▶ _Task A_: Please translate this sentence from the Alzheimer's research article below into Spanish: "Senile plaque is composed of a myriad of proteins and peptides."
▶ _Task B_: In the Alzheimer's research article below, what share of people over 65 years of age does Alzheimer's disease affect?
▶ _Task C_: Resume the Alzheimer's research article below after its final sentence.

──────── Document passage ────────

Professor evaluates protein splicing, Alzheimer’s cause

Research employs use of nuclear magnetic

RESEARCHERS MODEL the three-dimensional structure of the Pab PolII intein.

Structure-function dynamics form the basis of Professor Chunyu Wang’s research. Wang explores Alzheimer’s disease and protein splicing mainly through the use of nuclear magnetic resonance.

Causing memory loss, Alzheimer’s disease is the most common type of dementia in elderly people affecting about 10 percent of people over 65 years of age. Two things in the affected individual characterize the disease: senile plaque and neurofibrillary tangle.

Senile plaque is composed of a myriad of proteins and peptides. The focus of Wang’s research lies in one of these proteins, called amyloid beta peptide. Aß forms senile plaque through a process called aggregation, where Aß molecules stick together and form a proteinaceous deposit.

“Senile plaque is the pathologic hallmark of Alzheimer’s disease,” Wang said. “We’re interested in how Aß forms this plaque. It’s in the matrix of the brain, and it has toxicity. It can kill neurons and will eventually disrupt the neuro-network responsible for memory.”

With a surplus of Aß, Alzheimer’s disease will inevitably occur. For example, in Down’s syndrome, the tripled chromosome 21 has a gene called amyloid precursor protein. APP codes for the precursor to Aß, ultimately generating an excess of Aß. Unsurprisingly, Down’s syndrome patients develop the earliest onset Alzheimer’s disease.

Wang’s lab studies the structure dynamics of Aß by NMR. It can look at individual atoms in the protein with atomic resolution. For Aß, it tries to look at the structure and dynamics and understand why the molecules aggregate. There are mutations within Aß that can cause Alzheimer’s. By comparing the Y-type with the mutant via NMR, the lab can see how the structures differ.

When proteins are examined under the NMR magnets, they become polarized and give off a signal. With the use of simulation and NMR, Wang’s lab has determined the Aß peptide structure.

──────── Provided data ────────

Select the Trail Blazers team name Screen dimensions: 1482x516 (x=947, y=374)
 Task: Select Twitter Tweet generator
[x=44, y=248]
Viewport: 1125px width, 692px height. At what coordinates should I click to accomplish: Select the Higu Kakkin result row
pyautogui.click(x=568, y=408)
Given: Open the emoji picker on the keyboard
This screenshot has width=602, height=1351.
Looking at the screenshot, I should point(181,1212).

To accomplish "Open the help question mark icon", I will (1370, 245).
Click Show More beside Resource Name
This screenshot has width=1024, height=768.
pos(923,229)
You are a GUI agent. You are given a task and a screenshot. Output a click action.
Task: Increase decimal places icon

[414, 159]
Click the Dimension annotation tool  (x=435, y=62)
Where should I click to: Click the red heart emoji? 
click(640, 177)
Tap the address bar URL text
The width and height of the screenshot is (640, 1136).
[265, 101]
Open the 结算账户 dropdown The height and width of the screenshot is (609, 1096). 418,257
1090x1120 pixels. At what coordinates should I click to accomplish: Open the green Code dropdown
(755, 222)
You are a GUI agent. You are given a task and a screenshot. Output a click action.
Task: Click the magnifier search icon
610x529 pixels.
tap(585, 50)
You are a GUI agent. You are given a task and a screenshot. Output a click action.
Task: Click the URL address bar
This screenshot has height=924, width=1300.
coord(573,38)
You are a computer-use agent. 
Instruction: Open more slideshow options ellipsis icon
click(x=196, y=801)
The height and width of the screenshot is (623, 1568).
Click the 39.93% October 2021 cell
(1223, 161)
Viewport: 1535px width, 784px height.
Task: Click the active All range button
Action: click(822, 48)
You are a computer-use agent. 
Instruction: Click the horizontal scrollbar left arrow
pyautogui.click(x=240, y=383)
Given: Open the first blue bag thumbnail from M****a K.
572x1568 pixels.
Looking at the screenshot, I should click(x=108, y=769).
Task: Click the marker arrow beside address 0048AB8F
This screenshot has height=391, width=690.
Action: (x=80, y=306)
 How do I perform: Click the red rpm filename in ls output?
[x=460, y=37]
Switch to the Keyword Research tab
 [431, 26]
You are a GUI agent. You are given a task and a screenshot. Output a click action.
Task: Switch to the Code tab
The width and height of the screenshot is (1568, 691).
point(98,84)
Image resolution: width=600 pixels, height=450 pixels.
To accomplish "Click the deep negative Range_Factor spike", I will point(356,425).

────────

▶ _Written reply A_: La placa senil está compuesta por una gran cantidad de proteínas y péptidos.

▶ _Written reply B_: About 10 percent.

▶ _Written reply C_:
“Once we know the shape of the protein, we can try and fit a small molecule to try and fit that shape,” said Wang. “Then, we can try and prevent it from, for example, aggregating. That’s our major goal here: to study the structure and dynamics of amyloid beta peptide, to understand how it aggregates, and to see how disease causes mutations and changes its properties.”

Wang’s lab also studies protein splicing, a post-translational modification. The process occurs similarly to RNA splicing. In RNA splicing, there are introns and exons. In protein splicing, there are inteins and exteins. A precursor protein comprises of a middle intein and two flanking exteins. The intein cuts itself out of the precursor molecule and joins the two exteins together with a peptide. Since no cofactors or gene input is necessary for the splicing, the mechanism remains unclear.

Recently, the lab determined the structure for the PolII intein from the hyperthermophilic Pyrococcus abysii via NMR.

“When you study the function of an organ or a certain muscle, you want to know its structure,” said Wang. “So, you explore the structure-function relationship. We’re examining [whether] the same thing happens for proteins and other big molecules in our bodies.”